Stored data entries
───
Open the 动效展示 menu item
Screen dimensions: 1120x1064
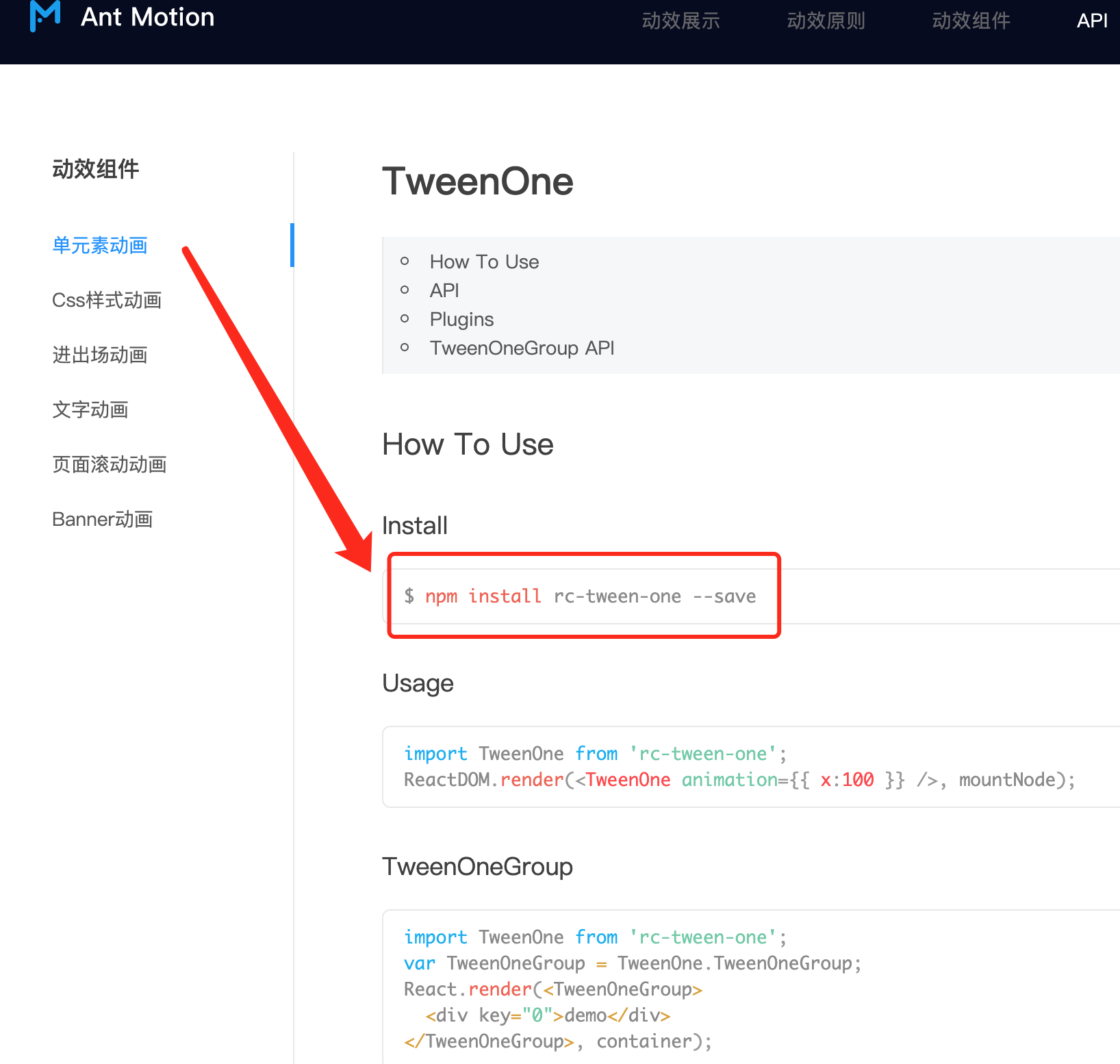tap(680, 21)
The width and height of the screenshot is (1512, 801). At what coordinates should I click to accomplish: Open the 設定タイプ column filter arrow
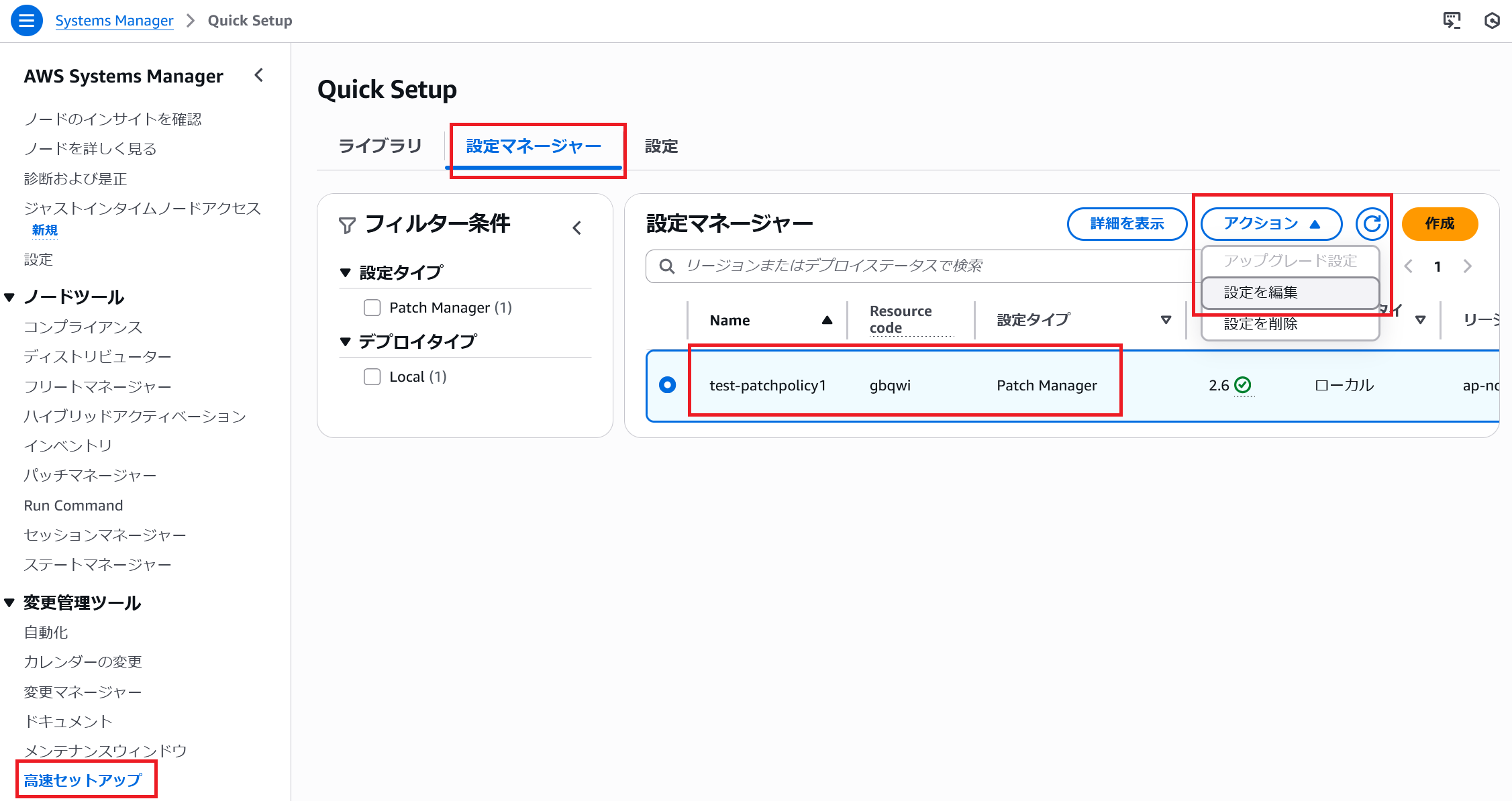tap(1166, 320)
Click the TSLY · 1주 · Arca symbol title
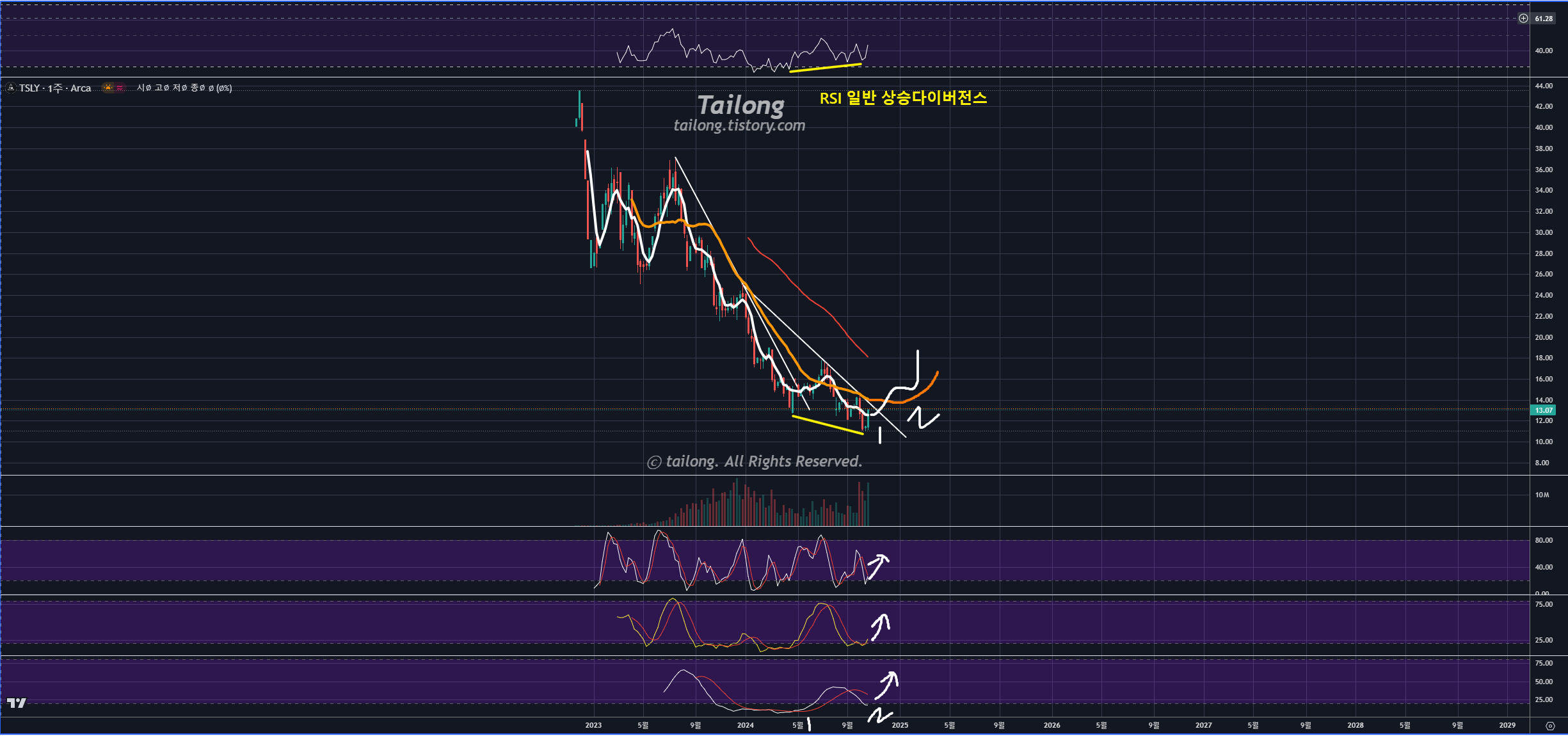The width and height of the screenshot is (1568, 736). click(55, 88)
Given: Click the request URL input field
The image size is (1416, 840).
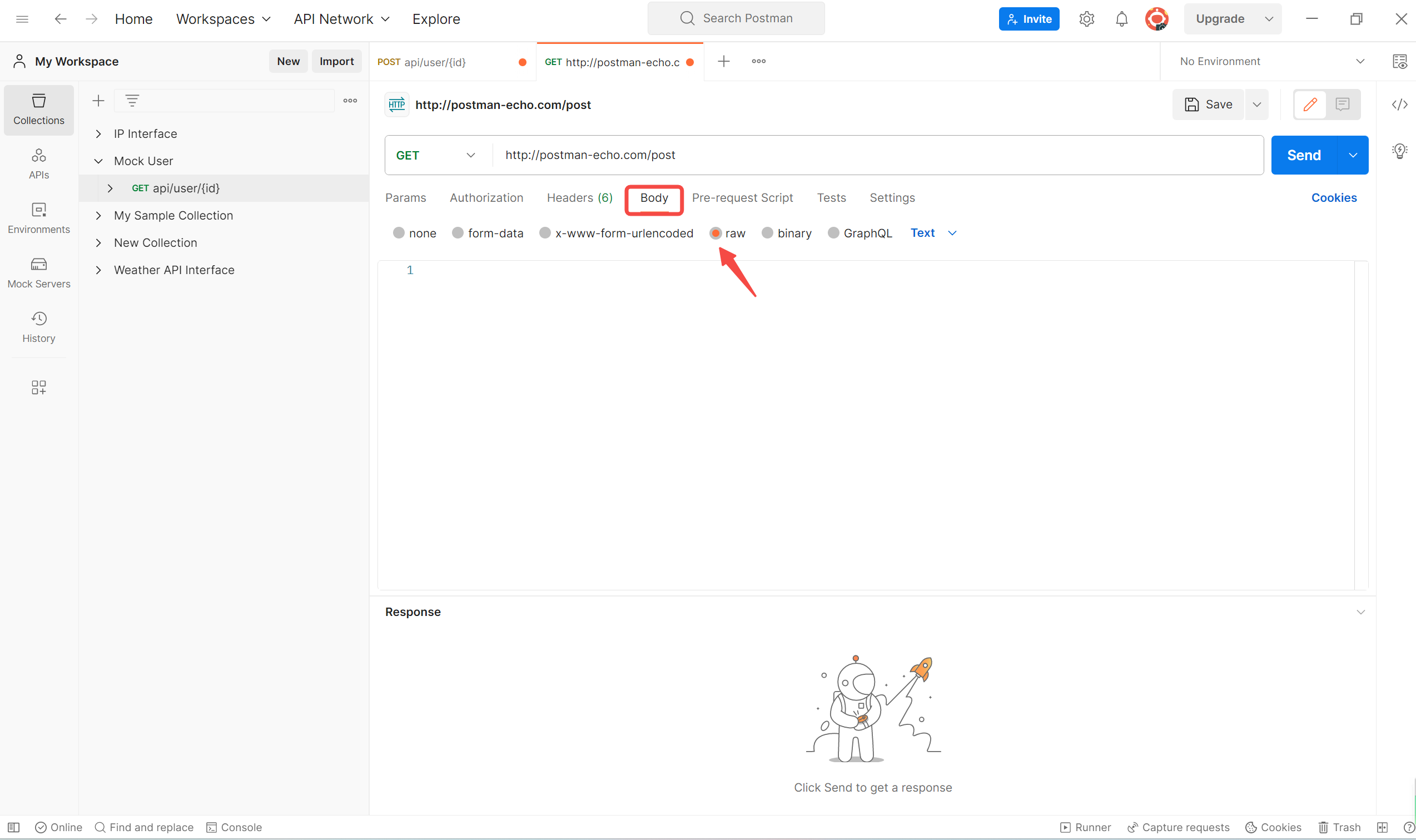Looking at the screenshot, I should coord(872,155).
───
Your objective —
The entries above are to be returned exactly, without their pictures.

Completed task —
Open the 动效展示 menu item
Screen dimensions: 1120x1064
tap(680, 21)
The width and height of the screenshot is (1512, 801). At what coordinates should I click to accomplish: Open the 設定タイプ column filter arrow
tap(1166, 320)
Click the TSLY · 1주 · Arca symbol title
The width and height of the screenshot is (1568, 736). click(55, 88)
Given: Click the request URL input field
The image size is (1416, 840).
Looking at the screenshot, I should coord(872,155).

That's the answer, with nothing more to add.